Memory particularly comes into play (and I mean in this instance both senses of the word) with the introduction of skipping rhymes which are particularly used with long rope skipping (many examples of which can be found on our skippng-rhymes pages).

These rhymes are not only great fun but help to focus the skipper on the metre, which in this instance is the regular tap of the rope hitting the floor but also the tempo, the actual time it takes for the rope to go through a full revolution. Both of which are vital in order to skip successfully.

Long Rope Skipping is where the two turners of the rope must coordinate the metre of the turns with one another and work at a tempo attuned with the skill of the skipper. Accented and un-accented beats are notable here because for skipping beginners and younger children, the rope turners would turn the ropes to strike the floor only on the accented beats. For intermediate skippers the rope would strike the floor on every beat of the skipping rhyme.

Further more, recognition of both the metre and tempo is required by the skipper as he or she must enter and begin jumping exactly in time with the turners.

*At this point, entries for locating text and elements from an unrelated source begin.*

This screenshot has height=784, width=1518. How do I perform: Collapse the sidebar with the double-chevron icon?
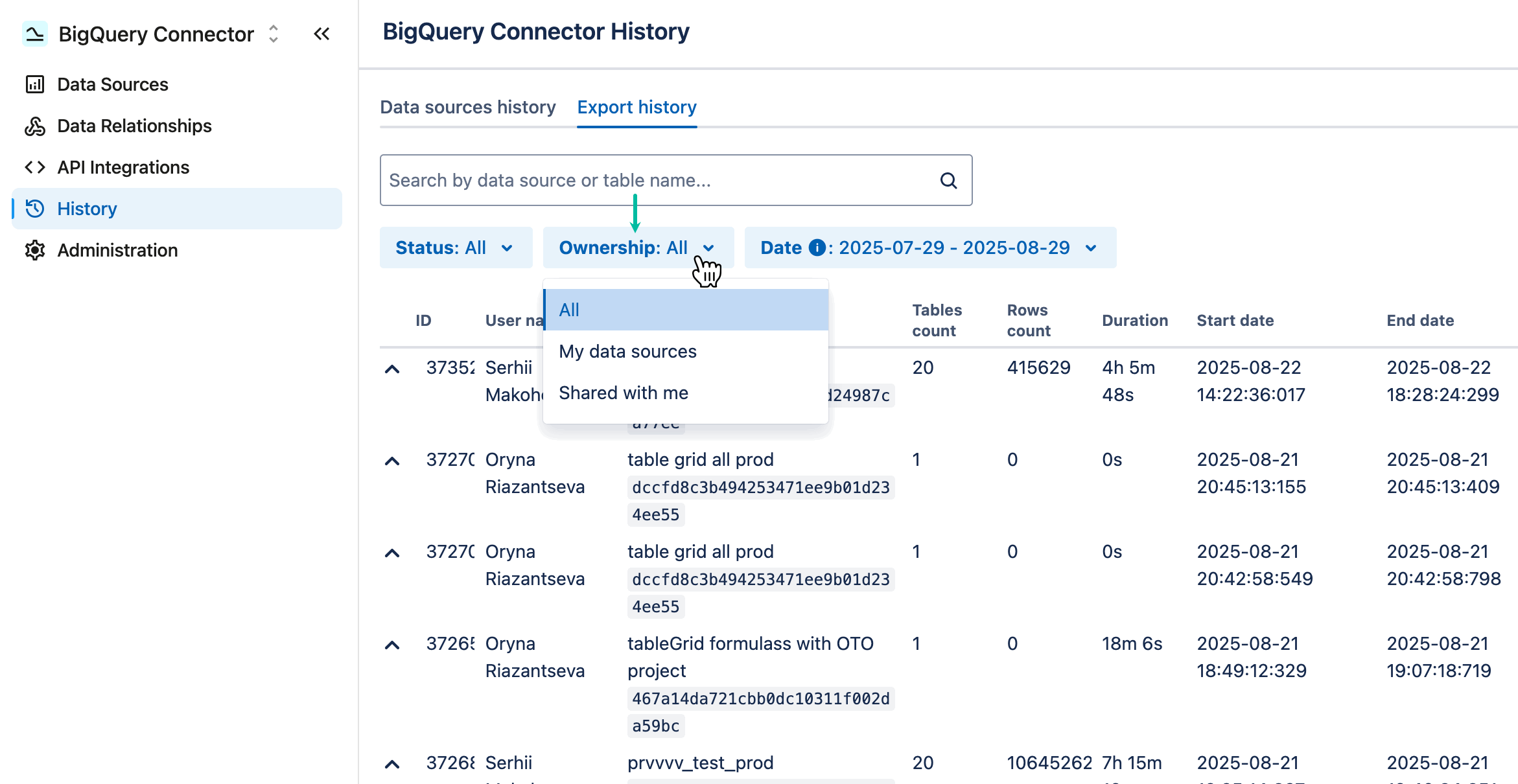pos(321,34)
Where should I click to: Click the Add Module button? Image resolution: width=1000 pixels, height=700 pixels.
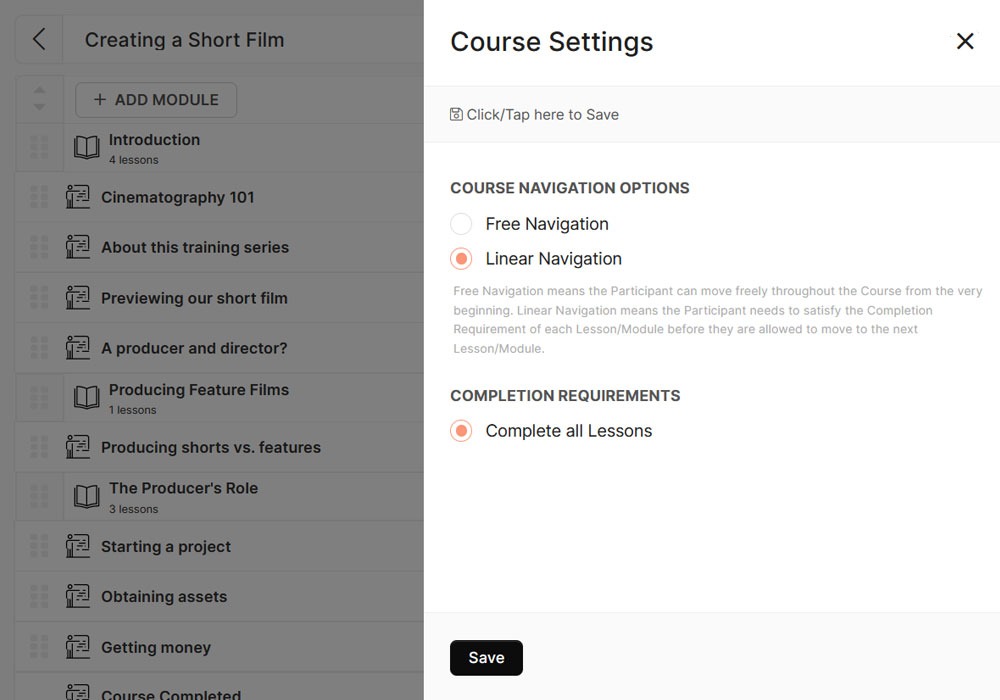coord(156,100)
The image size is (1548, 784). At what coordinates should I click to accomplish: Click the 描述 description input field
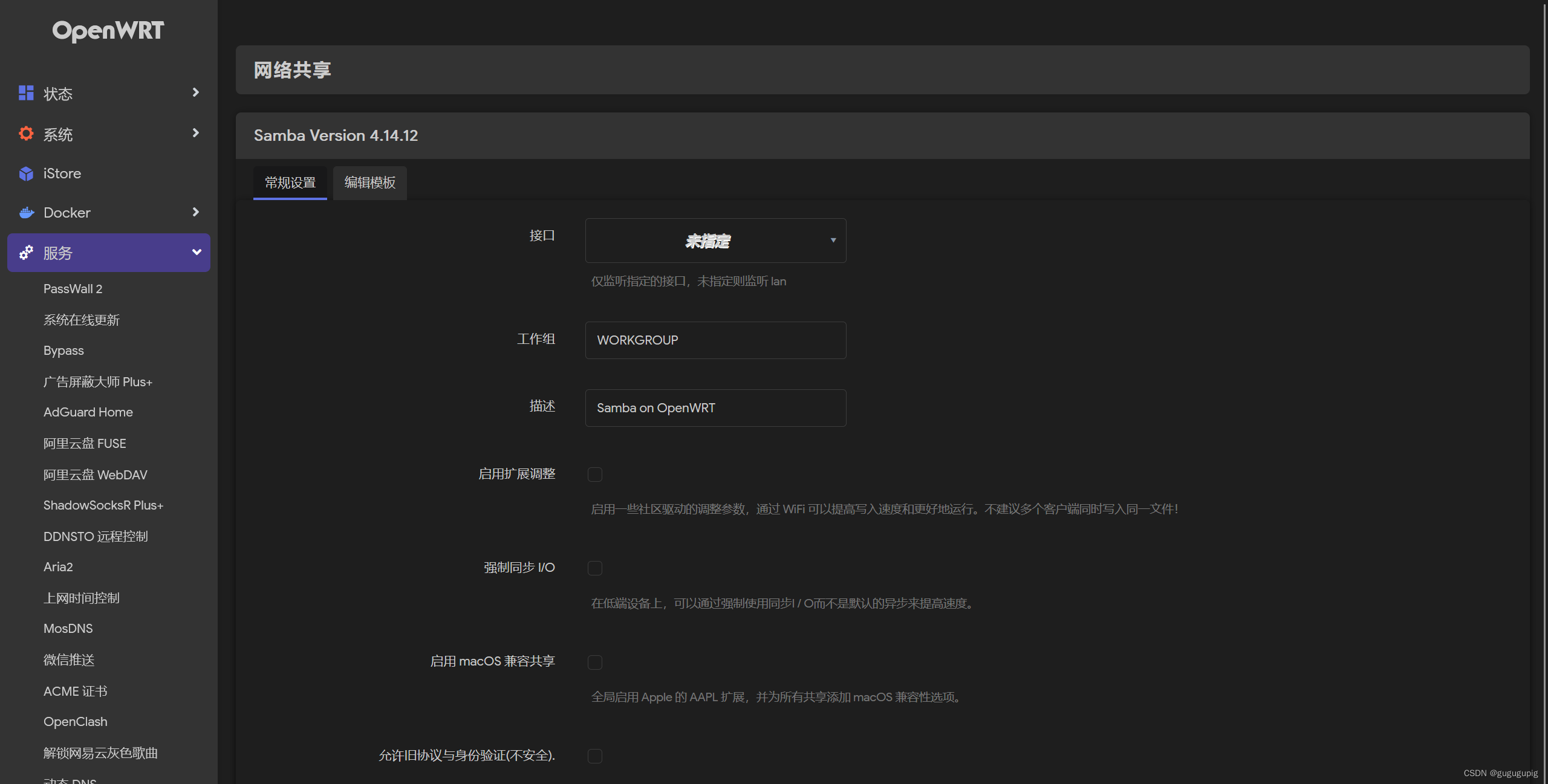pyautogui.click(x=715, y=408)
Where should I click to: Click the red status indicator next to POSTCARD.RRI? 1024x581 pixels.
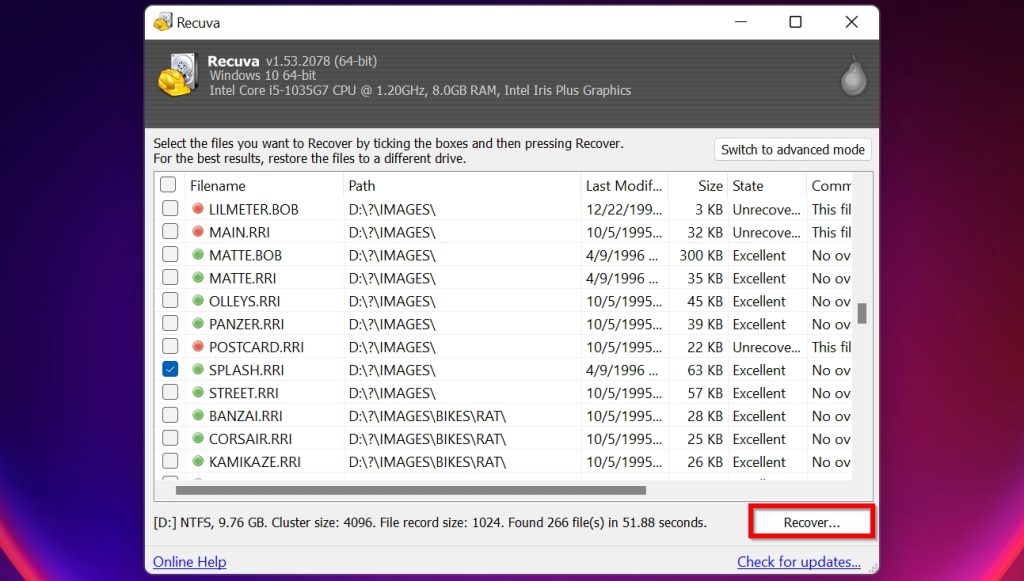pos(198,347)
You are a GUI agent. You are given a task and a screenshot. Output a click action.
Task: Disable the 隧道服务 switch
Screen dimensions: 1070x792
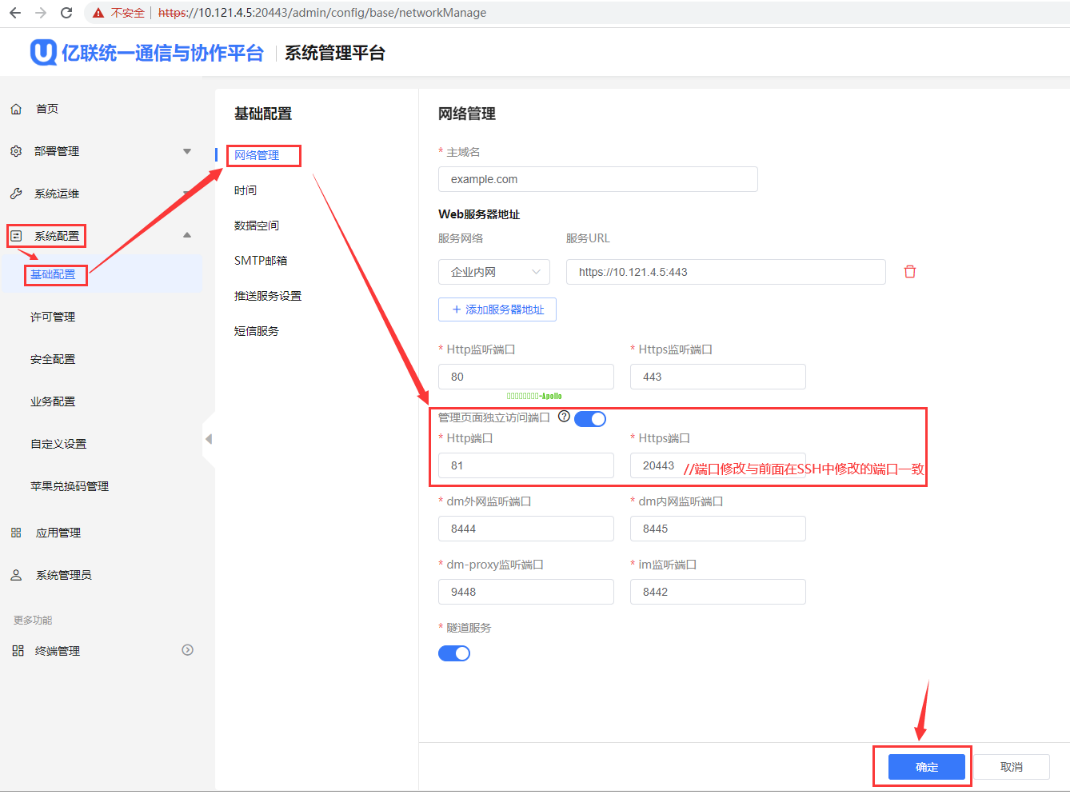(x=454, y=653)
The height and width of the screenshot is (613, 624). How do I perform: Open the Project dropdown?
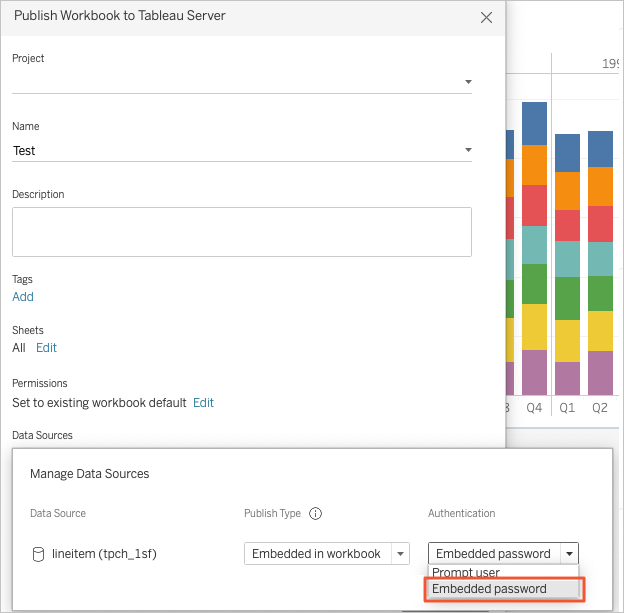pos(467,82)
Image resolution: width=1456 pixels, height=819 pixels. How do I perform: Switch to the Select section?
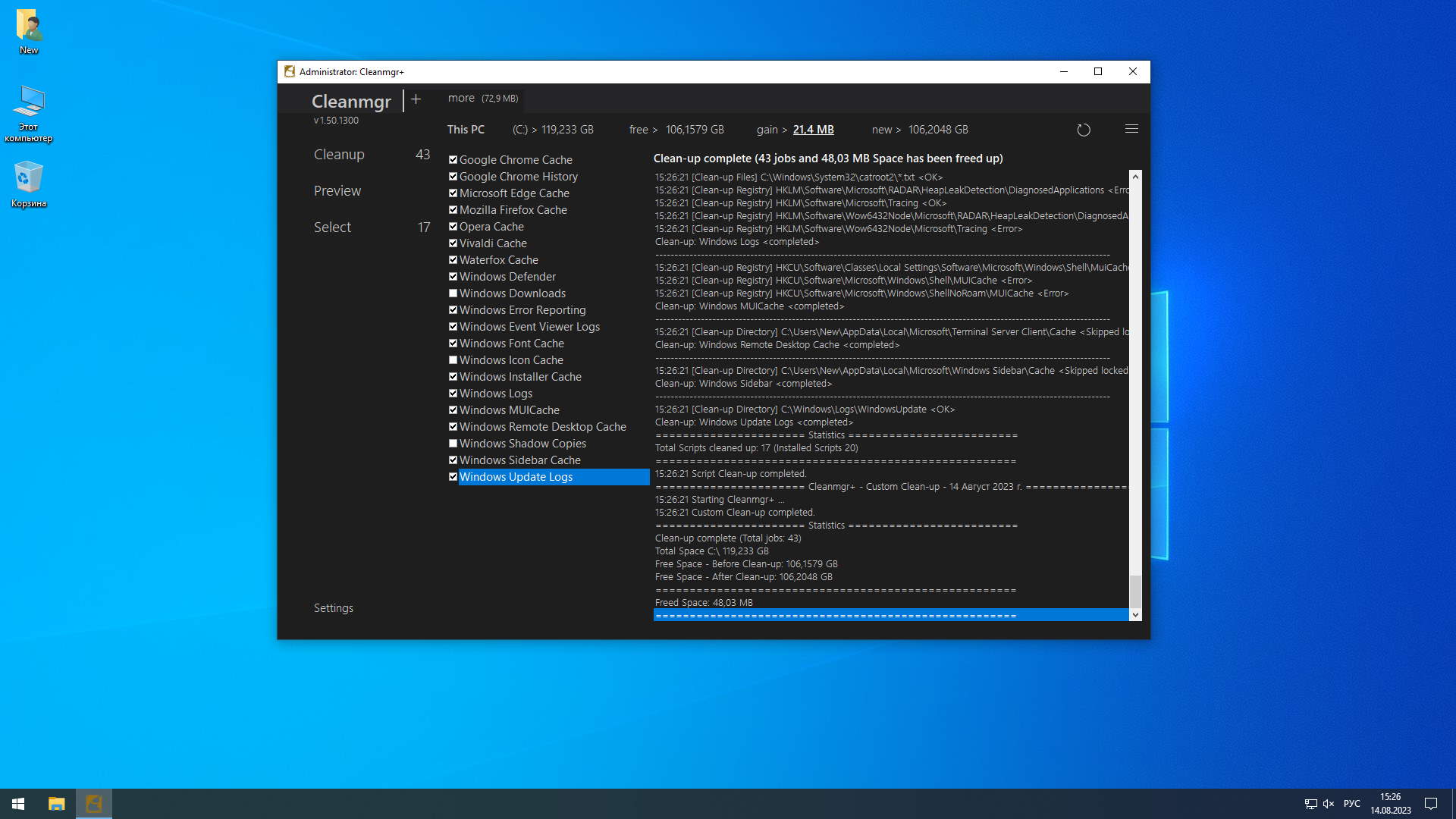pos(332,228)
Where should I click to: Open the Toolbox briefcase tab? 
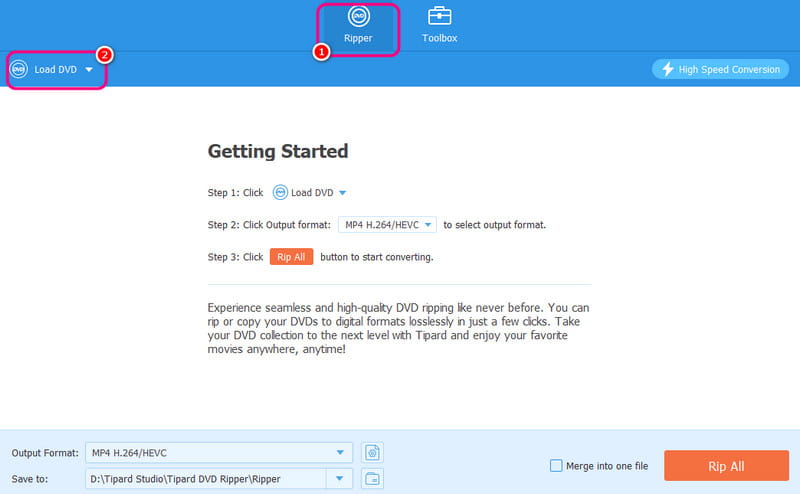point(441,26)
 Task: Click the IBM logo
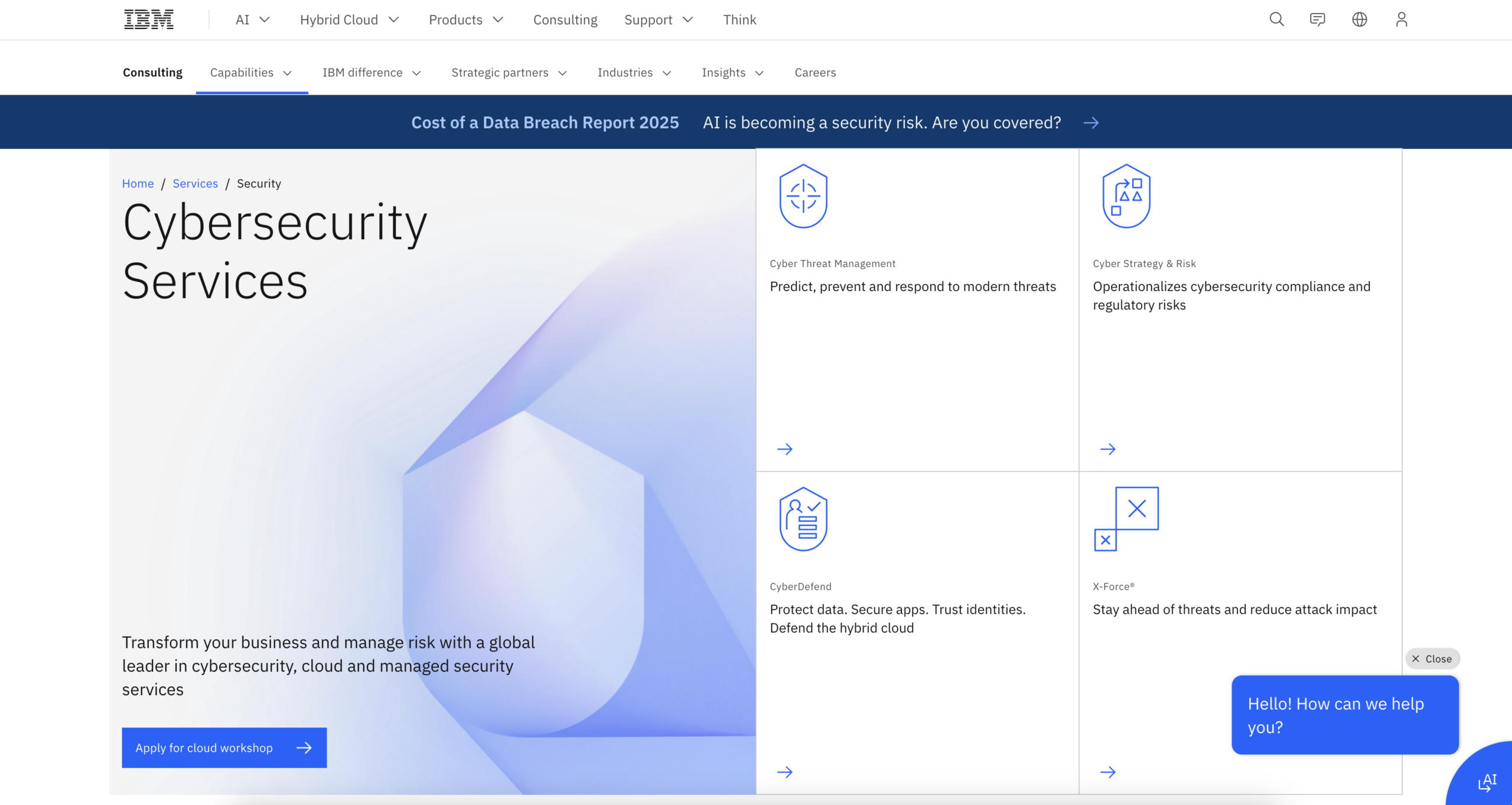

2) Visual Spatial Perception in Skipping

As if the aforementioned were not enough, skipping must combine the skills of rhythm and timing in relation to visual spatial perception by recognizing the skipping rope’s; distance, direction, speed and position.

All these calculations are performed very rapidly in the brain and then converted into movement by the skipper to enable him or her to perform the basic skipping techniques. Once these basic skips are mastered then there are ever more complex skipping techniques and skipping tricks which will further tax and therefore develop these emerging skills.